__WORK INSTRUCTIONS__. Locate the word "target" in the data below, then copy every line that holds it.

(Saved data entries)
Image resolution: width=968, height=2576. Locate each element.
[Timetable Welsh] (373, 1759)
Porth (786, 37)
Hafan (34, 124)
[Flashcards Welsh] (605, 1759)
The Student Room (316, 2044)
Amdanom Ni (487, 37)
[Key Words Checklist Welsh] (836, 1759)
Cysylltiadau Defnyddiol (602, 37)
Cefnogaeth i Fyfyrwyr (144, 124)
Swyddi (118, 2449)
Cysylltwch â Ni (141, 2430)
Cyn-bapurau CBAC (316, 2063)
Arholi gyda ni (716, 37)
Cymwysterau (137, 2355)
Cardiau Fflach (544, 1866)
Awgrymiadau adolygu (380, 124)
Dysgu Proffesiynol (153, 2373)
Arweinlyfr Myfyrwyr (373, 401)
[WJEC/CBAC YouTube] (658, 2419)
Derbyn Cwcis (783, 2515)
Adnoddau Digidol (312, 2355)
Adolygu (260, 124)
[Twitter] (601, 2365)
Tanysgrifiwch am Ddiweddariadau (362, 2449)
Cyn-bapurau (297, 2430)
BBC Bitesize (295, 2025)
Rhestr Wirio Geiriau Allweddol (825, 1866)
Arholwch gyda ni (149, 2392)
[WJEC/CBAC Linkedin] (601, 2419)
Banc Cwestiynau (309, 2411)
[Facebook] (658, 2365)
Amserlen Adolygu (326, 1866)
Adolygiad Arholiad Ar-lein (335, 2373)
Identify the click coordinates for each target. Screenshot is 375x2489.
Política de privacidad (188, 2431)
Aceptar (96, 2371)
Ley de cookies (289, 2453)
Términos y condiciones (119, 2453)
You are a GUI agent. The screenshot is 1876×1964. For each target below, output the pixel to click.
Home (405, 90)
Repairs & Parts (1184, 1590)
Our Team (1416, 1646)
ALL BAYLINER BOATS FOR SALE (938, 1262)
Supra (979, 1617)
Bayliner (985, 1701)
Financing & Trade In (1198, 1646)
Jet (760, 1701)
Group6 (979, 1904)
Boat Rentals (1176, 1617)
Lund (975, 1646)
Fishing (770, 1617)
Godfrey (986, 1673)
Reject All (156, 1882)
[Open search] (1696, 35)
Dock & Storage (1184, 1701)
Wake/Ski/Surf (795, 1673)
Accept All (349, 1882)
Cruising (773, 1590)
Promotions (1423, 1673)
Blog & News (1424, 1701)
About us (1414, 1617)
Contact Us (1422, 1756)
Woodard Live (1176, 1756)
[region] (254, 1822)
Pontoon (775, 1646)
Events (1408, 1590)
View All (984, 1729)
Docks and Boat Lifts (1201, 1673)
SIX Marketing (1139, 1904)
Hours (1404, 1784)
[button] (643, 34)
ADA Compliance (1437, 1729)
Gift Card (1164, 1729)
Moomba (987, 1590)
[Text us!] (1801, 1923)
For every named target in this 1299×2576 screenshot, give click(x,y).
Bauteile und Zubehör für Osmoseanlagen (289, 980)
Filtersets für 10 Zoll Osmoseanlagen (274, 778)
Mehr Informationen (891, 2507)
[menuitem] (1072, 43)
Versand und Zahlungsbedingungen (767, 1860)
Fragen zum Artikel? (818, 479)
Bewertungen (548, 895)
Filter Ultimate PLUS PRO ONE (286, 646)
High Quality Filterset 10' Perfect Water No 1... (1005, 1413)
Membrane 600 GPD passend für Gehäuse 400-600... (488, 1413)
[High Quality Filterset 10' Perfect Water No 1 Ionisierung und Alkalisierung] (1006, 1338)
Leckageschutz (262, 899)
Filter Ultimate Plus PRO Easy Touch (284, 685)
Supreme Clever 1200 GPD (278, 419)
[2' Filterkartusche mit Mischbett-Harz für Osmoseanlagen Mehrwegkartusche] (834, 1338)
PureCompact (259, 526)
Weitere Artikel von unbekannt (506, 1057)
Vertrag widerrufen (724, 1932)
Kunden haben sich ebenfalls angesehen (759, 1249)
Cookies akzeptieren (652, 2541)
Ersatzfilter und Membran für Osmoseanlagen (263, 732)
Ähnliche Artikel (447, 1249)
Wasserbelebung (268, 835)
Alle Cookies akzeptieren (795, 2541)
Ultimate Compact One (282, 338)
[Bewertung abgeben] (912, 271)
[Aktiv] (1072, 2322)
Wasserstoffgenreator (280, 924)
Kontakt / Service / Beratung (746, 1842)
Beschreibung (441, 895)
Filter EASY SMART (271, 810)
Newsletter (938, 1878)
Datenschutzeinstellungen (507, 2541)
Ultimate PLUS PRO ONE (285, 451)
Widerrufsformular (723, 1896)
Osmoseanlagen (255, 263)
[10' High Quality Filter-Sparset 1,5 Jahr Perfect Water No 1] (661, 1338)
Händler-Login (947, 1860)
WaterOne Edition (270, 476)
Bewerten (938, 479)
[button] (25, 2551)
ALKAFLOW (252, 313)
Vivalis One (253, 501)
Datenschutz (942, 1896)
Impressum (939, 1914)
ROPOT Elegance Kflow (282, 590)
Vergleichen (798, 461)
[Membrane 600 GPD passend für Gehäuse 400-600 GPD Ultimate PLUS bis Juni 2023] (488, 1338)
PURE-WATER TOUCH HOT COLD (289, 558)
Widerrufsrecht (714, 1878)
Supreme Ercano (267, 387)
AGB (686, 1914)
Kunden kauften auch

__SOLUTION BELOW__.
Identify the click coordinates for each target. Screenshot is 375x2489.
You are a GUI agent. The screenshot is 1876×1964. For each target below, output the pixel to click.
For every named target in this 1299×2576 screenshot, give click(x,y).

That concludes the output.